Um deputado do Fidesz, o partido do primeiro-ministro Viktor Órban, apresentou esta terça-feira no Parlamento um projeto de lei para criar “um registo de organizações que ameaçam a soberania da Hungria com ajuda do estrangeiro”. A inspiração da iniciativa de Janos Halasz é a “lei dos agentes estrangeiros” que Vladimir Putin fez aprovar na Rússia em 2012 para reprimir as ONG e media independentes.
Com o financiamento público à suas atividades cortado pelo regime de Órban, a maioria das ONG e media independentes que ainda desenvolvem trabalho na Hungria depende do financiamento de fundos europeus, donativos de instituições internacionais ou do apoio de cidadãos húngaros a viver no estrangeiro.
Em apoio à proposta do deputado do Fidesz, o governo húngaro argumentou, segundo o diário francês Le Monde, que “milhões de dólares, vindos sobretudo de entidades americanas e bruxelenses, têm sido encaminhados par grupos da sociedade civil e meios de comunicação (…) com o objetivo de manipular o sentimento dos eleitores em função de interesses externo”. A proposta vem em linha com as últimas ameaças de Órban, nomeadamente num discurso em março em que prometeu uma “limpeza de primavera”, por entre críticas aos media, aos juízes e à oposição em geral.
A tradução prática da medida, além de obrigar as organizações colocadas na lista de “agentes estrangeiros” a pedir uma autorização ao governo antes de receberem financiamento do estrangeiro, retira aos cidadãos húngaros que façam donativos a essas organizações a possibilidade de beneficiarem de dedução fiscal.
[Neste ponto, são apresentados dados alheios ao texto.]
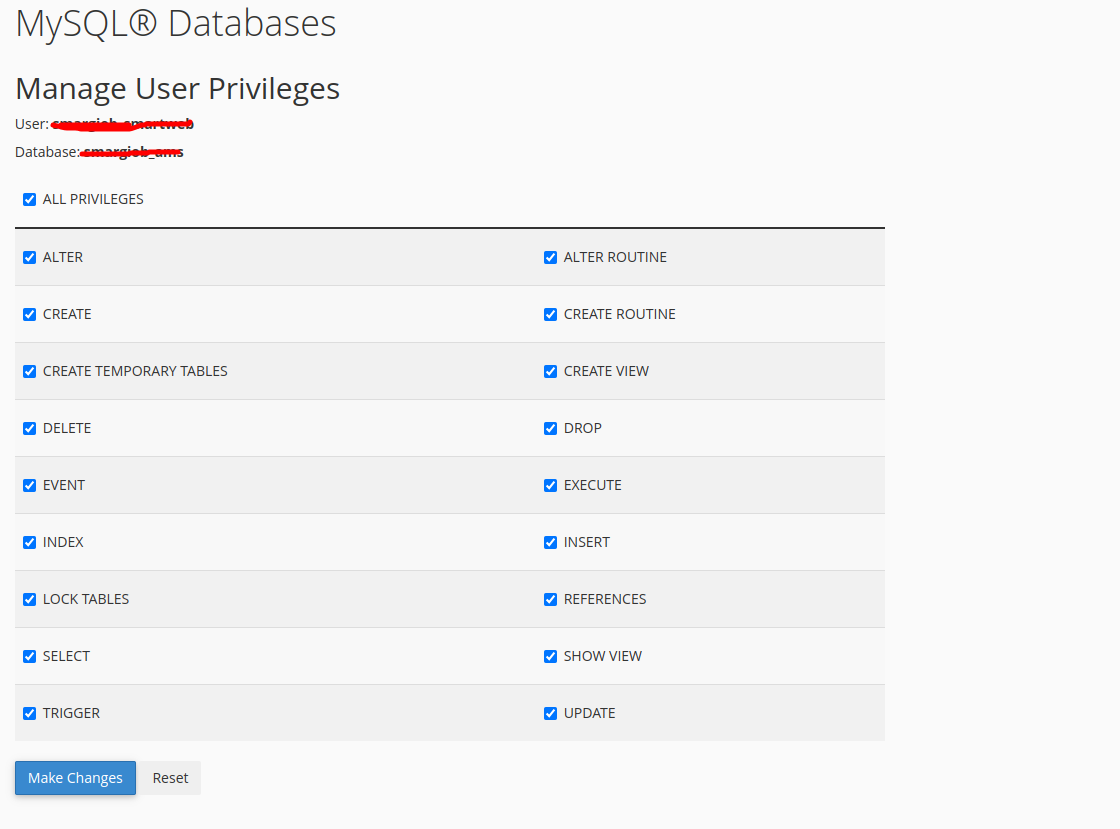Toggle CREATE ROUTINE checkbox
The height and width of the screenshot is (829, 1120).
pyautogui.click(x=551, y=314)
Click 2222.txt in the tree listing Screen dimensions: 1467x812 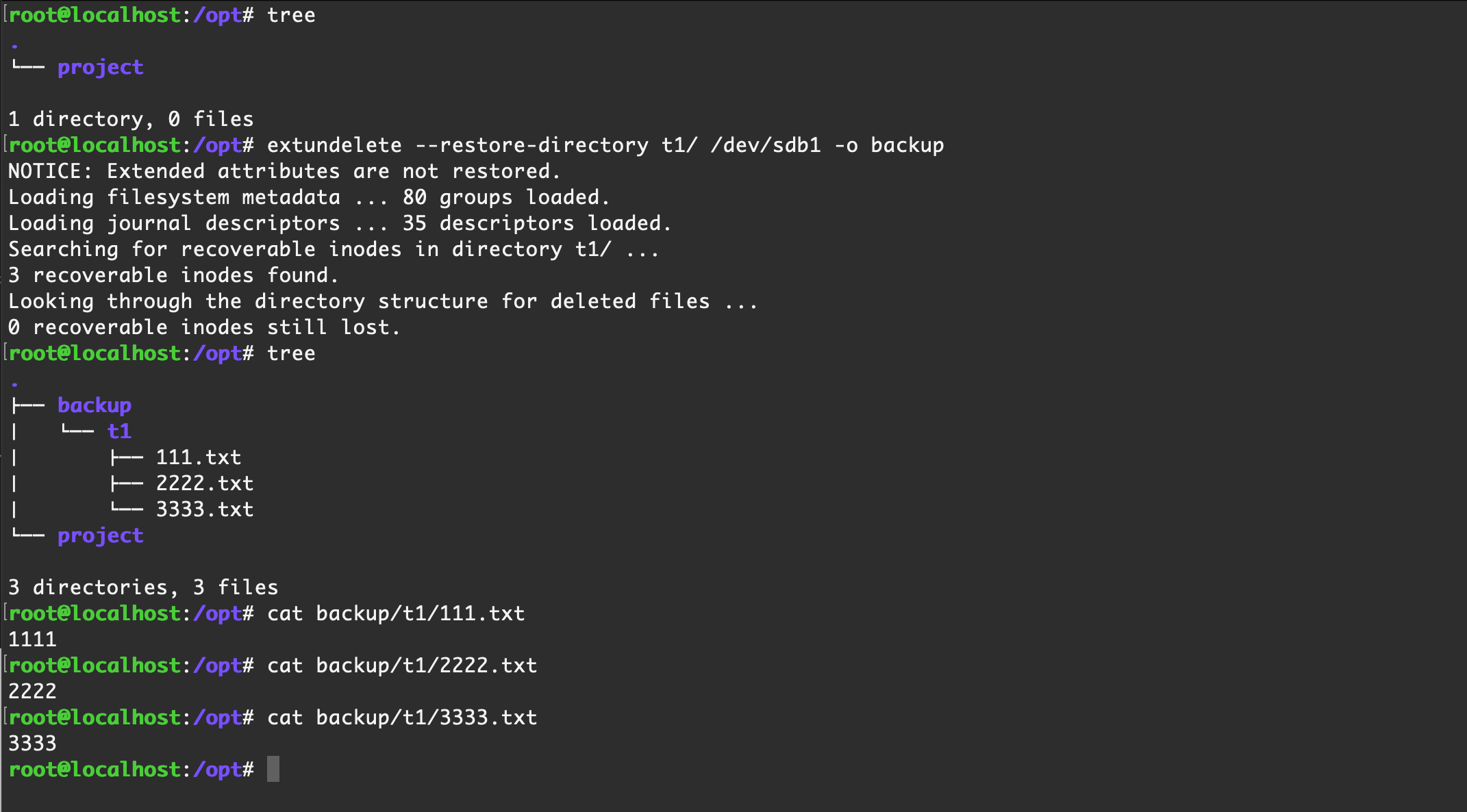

Os dirigentes dessas organizações terão de entregar declarações de património semelhantes às dos titulares de cargos políticos, que serão do domínio público.
As críticas à proposta não demoraram a surgir, com a maior associação de defesa dos direitos cívicos, a Tasz, a prometer que “o governo pode obrigar-nos a passar à clandestinidade, mas não pode retirar-nos o empenho e a fé com que protegemos os direitos dos húngaros”. Também a Federação Internacional de Jornalistas condenou a proposta e apelou à União Europeia para aplicar sanções em resposta a este novo ataque ao Estado de Direito. O presidente da Câmara de Budapeste, Gergely Karacsony, diz que “o governo está a tentar em vão transformar o nosso país na Rússia”. A anunciada proibição da Marcha do Orgulho LGBT já fazia antever protestos nas ruas da capital nas próximas semanas, mas agora um antigo membro do Fidesz que se tornou deputado da oposição conhecido pela agenda anticorrupção, Akos Hadhazy, está a apelar aos húngaros para saírem à rua no dia 20 de maio “contra a putinização da Hungria”.
No início de 2025, a Hungria viu suspenso o financiamento de fundos europeus no valor de mil milhões de euros, verbas que se juntaram a outros 19 mil milhões já congelados devido a violações do Estado de Direito, problemas de corrupção, financiamento político, conflitos de interesses e independência da comunicação social.